Publication year - 2021
Publication title -
chemmedchem
Language(s) - English
Resource type - Journals
SCImago Journal Rank - 0.817
H-Index - 100
eISSN - 1860-7187
pISSN - 1860-7179
DOI - 10.1002/cmdc.202000754
Subject(s) - tranylcypromine , chemistry , myeloid leukemia , carboxamide , pharmacology , biochemistry , cancer research , biology , monoamine oxidase , enzyme
Lysine‐specific demethylase 1 (LSD1/KDM1A) oxidatively removes methyl groups from histone proteins, and its aberrant activity has been correlated with cancers including acute myeloid leukemia (AML). We report a novel series of tranylcypromine analogues with a carboxamide at the 4‐position of the aryl ring. These compounds, such as 5 a and 5 b with benzyl and phenethylamide substituents, respectively, had potent sub‐micromolar IC 50 values for the inhibition of LSD1 as well as cell proliferation in a panel of AML cell lines.

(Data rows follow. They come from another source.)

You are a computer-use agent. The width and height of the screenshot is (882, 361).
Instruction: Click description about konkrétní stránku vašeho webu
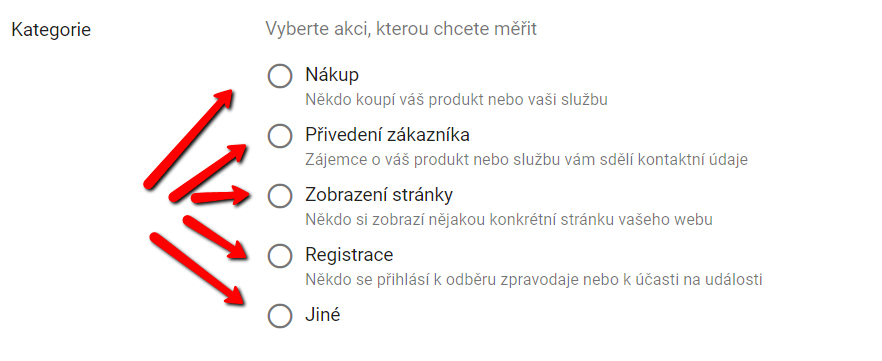(509, 219)
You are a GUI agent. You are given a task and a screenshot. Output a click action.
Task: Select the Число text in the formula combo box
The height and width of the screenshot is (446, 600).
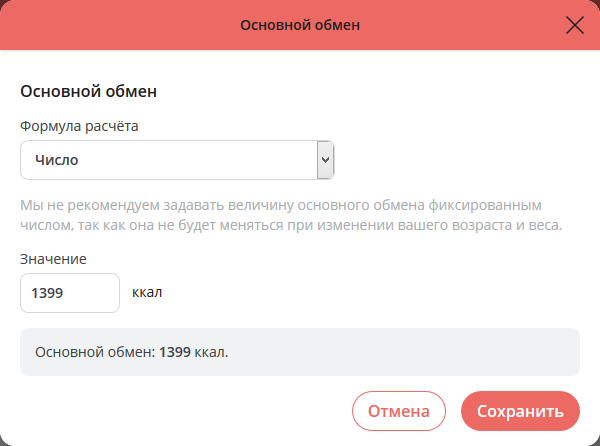56,160
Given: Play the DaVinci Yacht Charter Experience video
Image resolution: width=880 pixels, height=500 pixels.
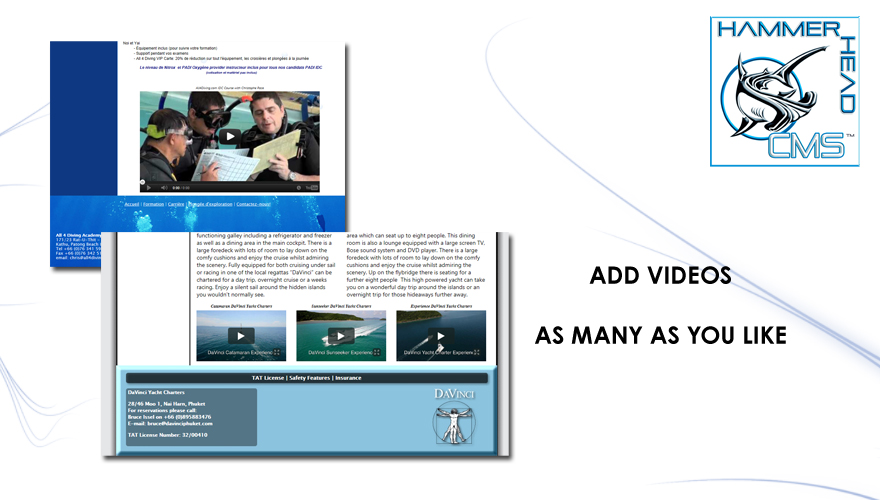Looking at the screenshot, I should click(x=441, y=336).
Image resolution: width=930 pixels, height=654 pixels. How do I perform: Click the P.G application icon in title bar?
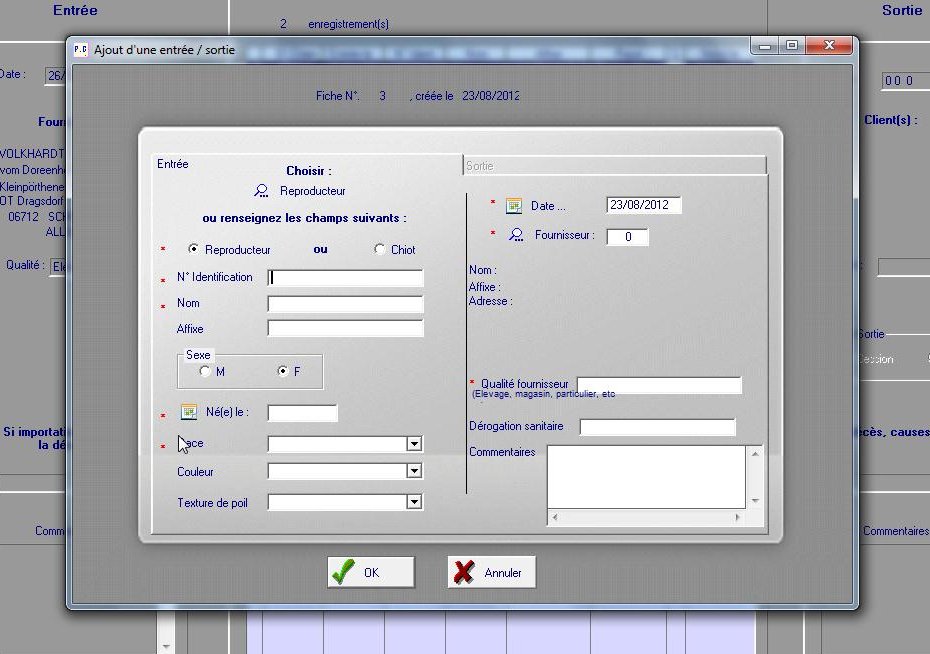tap(80, 49)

The dose‐dependent increase in cellular expression levels of H3K4me2, CD86, CD11b and CD14 supported a mechanism involving LSD1 inhibition. The tert ‐butyl and ethyl carbamate derivatives of these tranylcypromines, although inactive in LSD1 inhibition, were of similar potency in cell‐based assays with a more rapid onset of action. This suggests that carbamates can act as metabolically labile tranylcypromine prodrugs with superior pharmacokinetics.